FILED APRIL 11, 2023 In the Office of the Clerk of Court WA State Court of Appeals, Division III
IN THE COURT OF APPEALS OF THE STATE OF WASHINGTON DIVISION THREE
STATE OF WASHINGTON, ) ) No. 38866-2-III Respondent, ) ) v. ) ) JEREMEY DOUGLAS PEDERSEN, ) UNPUBLISHED OPINION ) Appellant. )
STAAB, J. — Jeremy Pedersen appeals from his resentencing. He argues that the
trial court abused its discretion in imposing the same sentence despite the reduction in his
offender score pursuant to State v. Blake1 and that the trial court’s deference to the
previous sentencing court’s decision violated the appearance of fairness doctrine. He
also requests remand to correct a scrivener’s errors in his judgment and sentence. We
disagree with his arguments regarding the length of his sentence but remand for
correction of scrivener’s errors.
BACKGROUND
A jury found Pedersen guilty of first degree child rape and also found aggravating
circumstances because the victim was particularly vulnerable and Pedersen had used his
position of trust.
1 197 Wn.2d 170, 481 P.3d 521 (2021). No. 38866-2-III State v. Pedersen
Sentencing was held in front of the same judge who had overseen Pedersen’s trial,
Hon. Lesley Allan. At sentencing, the trial court determined that Pedersen’s offender
score was 9+ and his standard range sentence was 240 to 318 months to life. This
calculation was based, in part, on a prior conviction for possession of a controlled
substance. However, based on the jury’s finding of aggravating circumstances, the trial
court added 24 months to the high end of the standard range and imposed an exceptional
sentence of 342 months to life.
Pedersen appealed his sentence, and we determined that his offender score at
sentencing had been enhanced by a prior conviction for possession of a controlled
substance. Therefore, his case was remanded for resentencing under Blake. Id.
Pedersen’s resentencing occurred in front of a different judge, Hon. Travis Brandt.

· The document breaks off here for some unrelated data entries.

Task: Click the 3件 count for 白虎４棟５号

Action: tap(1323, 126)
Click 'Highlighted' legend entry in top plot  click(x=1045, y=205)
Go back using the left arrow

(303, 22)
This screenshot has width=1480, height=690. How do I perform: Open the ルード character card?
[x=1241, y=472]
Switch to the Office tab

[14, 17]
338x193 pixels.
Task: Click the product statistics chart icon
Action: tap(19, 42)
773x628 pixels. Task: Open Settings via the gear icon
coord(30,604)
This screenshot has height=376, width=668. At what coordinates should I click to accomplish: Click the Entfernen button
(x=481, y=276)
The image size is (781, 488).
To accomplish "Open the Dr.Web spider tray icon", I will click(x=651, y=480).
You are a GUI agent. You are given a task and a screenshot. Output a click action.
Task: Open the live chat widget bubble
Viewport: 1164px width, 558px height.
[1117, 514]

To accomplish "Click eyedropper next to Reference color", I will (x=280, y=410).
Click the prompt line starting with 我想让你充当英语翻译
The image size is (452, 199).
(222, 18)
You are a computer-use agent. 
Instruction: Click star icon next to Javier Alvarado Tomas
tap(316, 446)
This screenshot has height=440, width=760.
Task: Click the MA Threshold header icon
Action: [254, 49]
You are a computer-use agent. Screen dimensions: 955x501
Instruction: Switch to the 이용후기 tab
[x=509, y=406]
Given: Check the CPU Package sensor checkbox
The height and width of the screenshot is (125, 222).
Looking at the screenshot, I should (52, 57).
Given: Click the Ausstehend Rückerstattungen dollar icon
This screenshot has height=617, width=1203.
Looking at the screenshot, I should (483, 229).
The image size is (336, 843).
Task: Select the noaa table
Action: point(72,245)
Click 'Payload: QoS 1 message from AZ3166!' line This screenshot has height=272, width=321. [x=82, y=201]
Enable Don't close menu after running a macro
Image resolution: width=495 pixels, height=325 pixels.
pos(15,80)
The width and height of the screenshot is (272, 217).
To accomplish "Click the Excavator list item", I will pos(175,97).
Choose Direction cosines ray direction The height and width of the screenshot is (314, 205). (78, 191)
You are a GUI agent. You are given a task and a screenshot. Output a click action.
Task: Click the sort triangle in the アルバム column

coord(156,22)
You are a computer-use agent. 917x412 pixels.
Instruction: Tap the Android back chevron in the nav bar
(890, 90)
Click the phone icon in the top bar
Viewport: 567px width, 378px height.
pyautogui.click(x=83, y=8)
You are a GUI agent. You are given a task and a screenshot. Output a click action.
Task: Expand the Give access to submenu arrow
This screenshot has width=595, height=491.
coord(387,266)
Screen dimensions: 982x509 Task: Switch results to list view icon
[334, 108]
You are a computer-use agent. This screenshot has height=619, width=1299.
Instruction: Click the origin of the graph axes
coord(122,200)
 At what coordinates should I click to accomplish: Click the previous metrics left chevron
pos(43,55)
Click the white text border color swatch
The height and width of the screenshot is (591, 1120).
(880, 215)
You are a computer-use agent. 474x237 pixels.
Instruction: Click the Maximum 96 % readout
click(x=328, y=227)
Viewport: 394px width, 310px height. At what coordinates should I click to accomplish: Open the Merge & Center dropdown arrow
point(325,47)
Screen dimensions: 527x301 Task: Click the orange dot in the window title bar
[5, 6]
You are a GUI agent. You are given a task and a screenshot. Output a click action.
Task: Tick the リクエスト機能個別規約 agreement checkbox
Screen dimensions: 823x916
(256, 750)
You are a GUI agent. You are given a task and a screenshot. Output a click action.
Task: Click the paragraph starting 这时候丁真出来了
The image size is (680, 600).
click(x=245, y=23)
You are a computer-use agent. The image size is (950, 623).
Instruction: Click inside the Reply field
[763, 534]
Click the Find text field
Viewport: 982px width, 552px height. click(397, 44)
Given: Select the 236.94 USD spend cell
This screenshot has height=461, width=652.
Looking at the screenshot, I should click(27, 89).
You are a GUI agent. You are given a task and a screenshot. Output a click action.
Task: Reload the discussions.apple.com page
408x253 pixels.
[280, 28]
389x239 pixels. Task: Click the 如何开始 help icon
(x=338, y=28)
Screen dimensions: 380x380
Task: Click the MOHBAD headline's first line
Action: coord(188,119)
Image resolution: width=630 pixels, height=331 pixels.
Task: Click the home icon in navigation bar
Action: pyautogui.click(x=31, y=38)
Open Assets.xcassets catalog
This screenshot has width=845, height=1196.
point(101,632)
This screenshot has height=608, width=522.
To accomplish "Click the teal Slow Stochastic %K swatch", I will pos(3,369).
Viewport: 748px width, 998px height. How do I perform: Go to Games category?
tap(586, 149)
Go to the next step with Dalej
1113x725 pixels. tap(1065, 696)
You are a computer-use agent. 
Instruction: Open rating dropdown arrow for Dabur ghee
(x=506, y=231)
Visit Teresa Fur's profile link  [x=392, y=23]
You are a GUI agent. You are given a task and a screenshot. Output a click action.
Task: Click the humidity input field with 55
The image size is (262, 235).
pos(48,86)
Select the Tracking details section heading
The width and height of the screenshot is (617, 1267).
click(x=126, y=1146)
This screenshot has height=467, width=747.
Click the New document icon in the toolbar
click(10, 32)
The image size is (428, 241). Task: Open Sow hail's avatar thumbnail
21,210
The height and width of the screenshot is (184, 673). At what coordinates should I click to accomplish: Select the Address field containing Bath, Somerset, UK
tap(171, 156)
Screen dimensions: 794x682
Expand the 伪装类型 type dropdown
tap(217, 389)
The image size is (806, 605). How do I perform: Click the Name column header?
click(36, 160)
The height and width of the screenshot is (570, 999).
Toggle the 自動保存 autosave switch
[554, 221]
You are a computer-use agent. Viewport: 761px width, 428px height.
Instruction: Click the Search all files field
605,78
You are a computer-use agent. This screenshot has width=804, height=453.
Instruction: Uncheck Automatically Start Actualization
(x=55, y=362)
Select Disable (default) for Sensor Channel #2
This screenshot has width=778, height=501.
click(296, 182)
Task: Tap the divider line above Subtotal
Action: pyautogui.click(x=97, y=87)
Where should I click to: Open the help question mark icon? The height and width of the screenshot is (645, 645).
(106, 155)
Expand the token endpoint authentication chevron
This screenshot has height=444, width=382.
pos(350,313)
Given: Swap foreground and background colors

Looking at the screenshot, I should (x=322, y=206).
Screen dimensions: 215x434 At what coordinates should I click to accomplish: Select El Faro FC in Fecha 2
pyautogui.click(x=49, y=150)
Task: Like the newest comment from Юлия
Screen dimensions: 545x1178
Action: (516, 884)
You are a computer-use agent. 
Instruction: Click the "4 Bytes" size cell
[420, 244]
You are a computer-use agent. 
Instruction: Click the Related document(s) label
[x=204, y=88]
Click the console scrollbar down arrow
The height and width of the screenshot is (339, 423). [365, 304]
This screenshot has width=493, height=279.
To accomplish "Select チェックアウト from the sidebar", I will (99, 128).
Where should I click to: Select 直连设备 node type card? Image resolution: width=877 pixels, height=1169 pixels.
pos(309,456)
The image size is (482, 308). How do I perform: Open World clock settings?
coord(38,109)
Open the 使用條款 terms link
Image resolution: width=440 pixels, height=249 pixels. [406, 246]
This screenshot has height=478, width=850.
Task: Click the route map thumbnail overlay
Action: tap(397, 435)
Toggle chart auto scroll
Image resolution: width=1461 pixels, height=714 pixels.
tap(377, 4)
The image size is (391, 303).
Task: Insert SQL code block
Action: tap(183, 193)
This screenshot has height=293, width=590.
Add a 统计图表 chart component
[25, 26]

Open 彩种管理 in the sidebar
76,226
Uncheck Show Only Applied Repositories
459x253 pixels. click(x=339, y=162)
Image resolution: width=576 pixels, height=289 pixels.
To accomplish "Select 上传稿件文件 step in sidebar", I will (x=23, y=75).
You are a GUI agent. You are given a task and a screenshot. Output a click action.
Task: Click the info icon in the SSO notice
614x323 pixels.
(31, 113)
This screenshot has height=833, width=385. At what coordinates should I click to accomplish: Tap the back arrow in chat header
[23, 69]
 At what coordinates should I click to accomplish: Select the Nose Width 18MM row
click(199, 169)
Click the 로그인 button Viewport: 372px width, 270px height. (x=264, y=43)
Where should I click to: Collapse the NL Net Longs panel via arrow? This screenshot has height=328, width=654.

At resentencing, the State read the victim’s impact statement to demonstrate how
Pedersen’s crime continued to detrimentally affect the victim’s life. The State requested
that the trial court impose the same sentence, maintaining that the single possession
charge that had been voided “would not have carried nearly as much weight, to Judge
Allan, as the impact of what occurred on [the victim].” Rep. of Proc. (RP) at 6.
Defense counsel also argued that the trial court should follow Judge Allan’s prior
sentencing decision but offered a different interpretation of Judge Allan’s decision.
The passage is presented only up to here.